Banche, arriva il nuovo estratto conto. Più sintetico e più trasparente

Solo 6 fogli con le informazioni che servono al cliente: costi dei vari servizi, condizioni del fido e dello scoperto. Per confrontare e scegliere meglio

“Il nostro sogno è che l’estratto conto che spesso ha un linguaggio per iniziati venga invece aperto, letto e compreso e non lasciato in un cassetto come un residuo radioattivo“. Sante parole. Peccato che a pronunciarle sia Giuseppe Mussari, Presidente dell’Abi (Associazione Bancaria Italiana), ovvero l’organizzazione che più di chiunque altro avrebbe potuto fare qualcosa finora per rendere comprensibile e trasparente questo documento. Meglio tardi che mai. L’associazione delle banche italiane ha appena firmato un protocollo d’intesa con 15 associazioni dei consumatori per un nuovo modello di estratto conto bancario all’insegna della trasparenza nella relazione con i clienti.

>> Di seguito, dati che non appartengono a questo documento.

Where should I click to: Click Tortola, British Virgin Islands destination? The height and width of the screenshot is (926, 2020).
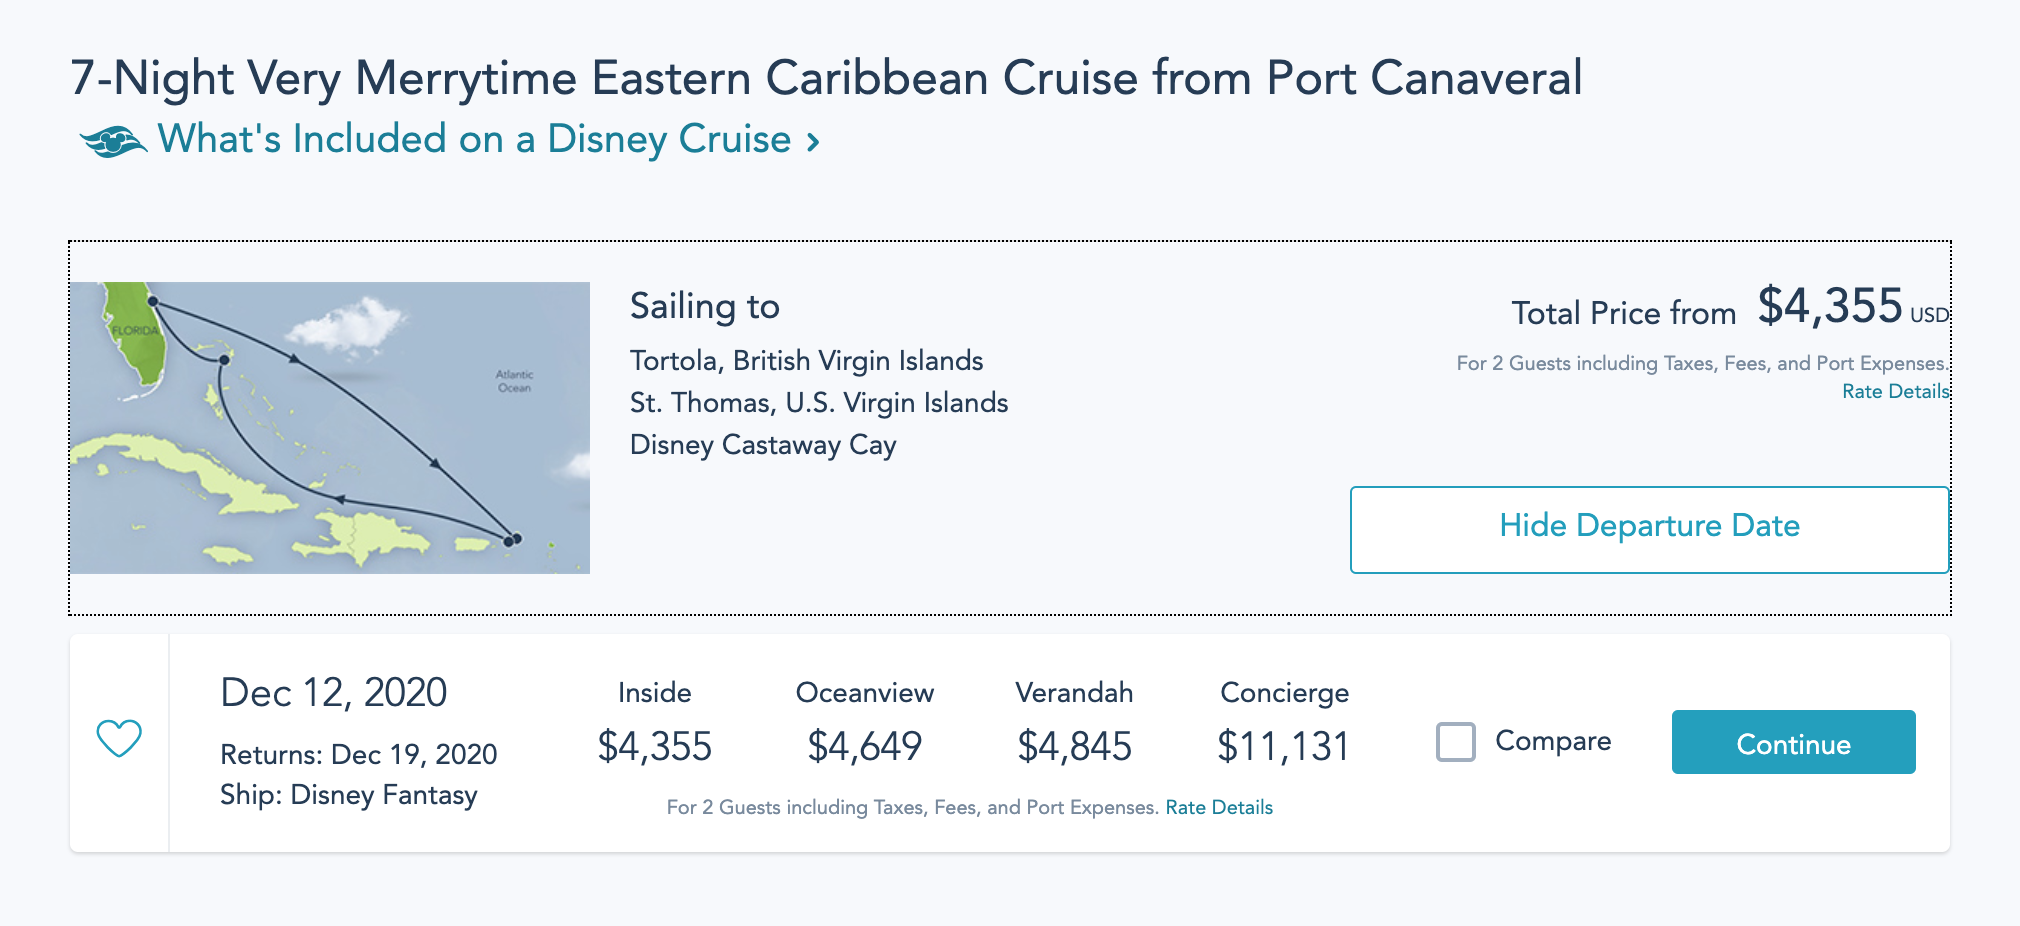tap(806, 360)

Meno carta e più informazioni utili

A breve i correntisti italiani si vedranno recapitare dalla banca un nuovo documento, più sintetico e con i dati essenziali per comparare costi e servizi con quelli di altre banche. L’estratto conto sarà composto di 6 pagine (contro le anche 15-20 attuali), che significa informazioni più selezionate e più comprensibili perché scritte in un linguaggio semplice e immediato.

Ad esempio il nuovo Foglio informativo conterrà soltanto le condizioni economiche del conto corrente e una tabella sui costi del fido e dello scoperto transitorio, con le modalità di tariffazione dei due servizi. Saranno presenti anche le informazioni sulla chiusura del conto e sugli eventuali reclami, con un glossario per rendere comprensibile il linguaggio bancario. Il Documento di sintesi che ora viene inviato a intervalli fissi arriverà al cliente solo in caso di variazione delle condizioni.

Una svolta reale nel rapporto banca-cliente?

La ristrutturazione dell’estratto conto dovrebbe facilitare il confronto dei servizi e dei relativi costi con quelli offerti da altri istituti. Un presupposto essenziale  per poter scegliere consapevolmente il proprio conto corrente e per attivare una reale concorrenza nel settore. E questo – almeno nelle intenzioni dichiarate – dovrebbe essere solo il primo passo: nei prossimi mesi il vento della trasparenza dovrebbe toccare anche la documentazione riguardante i mutui e il credito al consumo.

La cautela e il condizionale sono ancora d’obbligo. Il presidente dell’Abi ha spiegato l’importanza di un sistema “sicuro e trasparente” che però ha “un suo costo”. “Se una banca sbaglia – ha aggiunto Mussari – il virus della cattiva reputazione si contagia a tutte le altre, a differenza di un’azienda industriale che può trarre benefici da un errore di una rivale”.

Sarà, ma l’esperienza ci insegna che in molti casi le banche tendono a fare cartello. “Sicuramente manca ancora una reale concorrenza – sostiene Giovanni Ferrari, presidente della Casa del Consumatore – Le banche oggi si piegano soltanto quando ci sono grandi interventi normativi. Con l’Abi è in corso un rapporto di trasparenza e informazione, ma si può fare ancora tanto“. (A.D.M.)